Travel Insider Guides Teva: Escape To Adventure
by Kristin Conard Jun 17, 2011
Kristin Conard lines out quick adventures with easy access from Dallas, Texas.

TEVA has teamed up with Matador’s global community of outdoors fanatics to show you how to escape to adventure in 12 cities across America. In addition to the article series, we’ll be running an ongoing photo contest. Send us a photo of yourself adventuring abroad or in your back yard and you might win a free pair of new TEVAs.

DALLAS IS THE NINTH largest city in the country, and if you consider the Dallas and Fort Worth together, the city sprawl can seem a tad overwhelming. But with the benefit of generally good weather year-round and some insider tips, you can be on your way to adventure.

Adventure: Hiking

Escape time*: 30 — 40 minutes
Payoff: Lake views and woodland trails

Cedar Hill State Park (easy to moderate, 2.5 to 10 miles) – Near Joe Pool Lake, the park has four hiking trails. The Dorba trail is the largest, and it’s shared with mountain bikers, so keep an eye out and hike counter-clockwise (just follow the signs). It’s a loop trail with differing mileage options from 2.5 to 10+ miles. The Talala trail has a few ups and downs and doesn’t give any lake views, but it winds through open grassland and woods.

Adventure: Canoeing, kayaking, and sailing

Escape Time*: 20 — 40 minutes
Payoff: Views of the Dallas skyline and quick ways to leave the city behind

    • White Rock Lake – You can see the Dallas skyline from the 1015 acre city lake, and the sunsets and sunrises while out on the water are spectacular. It’s also a good spot for bird watching. Boat launches are on the east side of the lake near the Boat Club and on the west side of the lake near Fisher Road.
  • Elm Fork of the Trinity River (easy, ~34 miles) – Flowing south from Lake Lewisville, you can paddle towards Dallas along the river through banks lined with oak and willow trees. There are three dams where you’ll need to portage, particularly the Carrollton Dam, but otherwise it’s a slow, easy ride.
  • Denton Creek (easy to moderate, ~11.5 miles) – Depending on the flow and with some chutes and turns, the flatwater stream Denton Creek between Dallas and Fort Worth is good for beginners and more skilled paddlers.
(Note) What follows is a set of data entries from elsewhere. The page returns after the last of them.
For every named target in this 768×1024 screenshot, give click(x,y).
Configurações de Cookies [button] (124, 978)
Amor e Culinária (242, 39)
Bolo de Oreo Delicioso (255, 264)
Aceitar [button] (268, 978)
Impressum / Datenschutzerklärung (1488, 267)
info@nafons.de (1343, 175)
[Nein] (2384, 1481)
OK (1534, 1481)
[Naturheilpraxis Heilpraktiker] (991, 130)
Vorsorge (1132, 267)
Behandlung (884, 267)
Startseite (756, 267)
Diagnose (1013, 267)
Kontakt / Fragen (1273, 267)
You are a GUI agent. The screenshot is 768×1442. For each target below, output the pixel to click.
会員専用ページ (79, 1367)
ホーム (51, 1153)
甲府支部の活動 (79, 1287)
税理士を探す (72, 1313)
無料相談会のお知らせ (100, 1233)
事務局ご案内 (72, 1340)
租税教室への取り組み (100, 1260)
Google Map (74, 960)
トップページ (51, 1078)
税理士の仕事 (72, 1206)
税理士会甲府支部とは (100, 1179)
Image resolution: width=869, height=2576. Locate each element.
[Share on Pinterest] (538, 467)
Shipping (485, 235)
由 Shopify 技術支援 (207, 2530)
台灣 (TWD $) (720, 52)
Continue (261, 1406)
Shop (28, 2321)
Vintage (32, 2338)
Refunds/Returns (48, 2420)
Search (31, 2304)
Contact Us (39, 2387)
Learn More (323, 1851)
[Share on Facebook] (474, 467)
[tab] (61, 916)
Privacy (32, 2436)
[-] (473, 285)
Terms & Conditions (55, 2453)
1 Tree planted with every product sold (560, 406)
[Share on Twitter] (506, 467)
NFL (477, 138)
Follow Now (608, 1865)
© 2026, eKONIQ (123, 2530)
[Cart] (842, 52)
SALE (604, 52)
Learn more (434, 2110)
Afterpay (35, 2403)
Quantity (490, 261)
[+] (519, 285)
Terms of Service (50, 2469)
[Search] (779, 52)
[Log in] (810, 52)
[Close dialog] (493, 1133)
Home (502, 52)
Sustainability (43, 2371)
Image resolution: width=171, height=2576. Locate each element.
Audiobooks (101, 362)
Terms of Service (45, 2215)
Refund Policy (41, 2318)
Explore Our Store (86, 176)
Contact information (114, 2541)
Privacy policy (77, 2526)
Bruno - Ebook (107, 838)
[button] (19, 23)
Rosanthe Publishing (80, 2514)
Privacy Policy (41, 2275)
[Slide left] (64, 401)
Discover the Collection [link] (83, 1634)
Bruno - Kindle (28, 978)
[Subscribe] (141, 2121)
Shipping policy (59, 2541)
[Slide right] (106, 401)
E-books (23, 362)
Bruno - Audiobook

If you’re a newbie, give this one a pass after a heavy rain. You can take it slow and make a day of it, or push through for a half-day trip.
Adventure: Windsurfing

Escape Time*: 40 – 50 minutes
Payoff: Lakes for all winds

  • The manmade Lake Ray Hubbard has four launch sites for windsurfing. One of the most popular is Windsurf Bay Park, also known as “Fire Ant” Park (don’t let the name put you off – the fire ant problem is under control), and it’s best for SE to S winds. For N winds, head to Robertson Park.
  • On Lake Grapevine northwest of Dallas you may have to watch out for power boats, but you can get big swell when the winds are from the NW. From Rockledge Park, the N winds will be offshore with SE and NW winds sideshore. The spot has a good grassy rigging area.
Adventure: Mountain Biking

Escape Time*: 10 – 30 minutes
Payoff: Challenging terrain for all skill levels

  • Boulder Park (beginner to moderate, 9 – 10 miles) – With several single-track options, this park in southwest Dallas has clearly marked trails through the old-growth woods. Once you’re off the paved section, there are creek crossings, a handful of steep hills, and limestone staircases. Shortcuts are available for beginners to bypass some of the tougher parts.
  • Big Cedar Wilderness Trail (moderate to advanced, 9 miles) – You’ll need to have a waiver on file with the park, but it’s worth it as this is considered the area’s best trail. There’s a separate downhill and trials area for experts. The moderate loop trails, a mix of single track and fire roads, wind through hardwood forest and into valleys of mesquite trees and cactus.

*Escape times don’t include possible traffic wait times.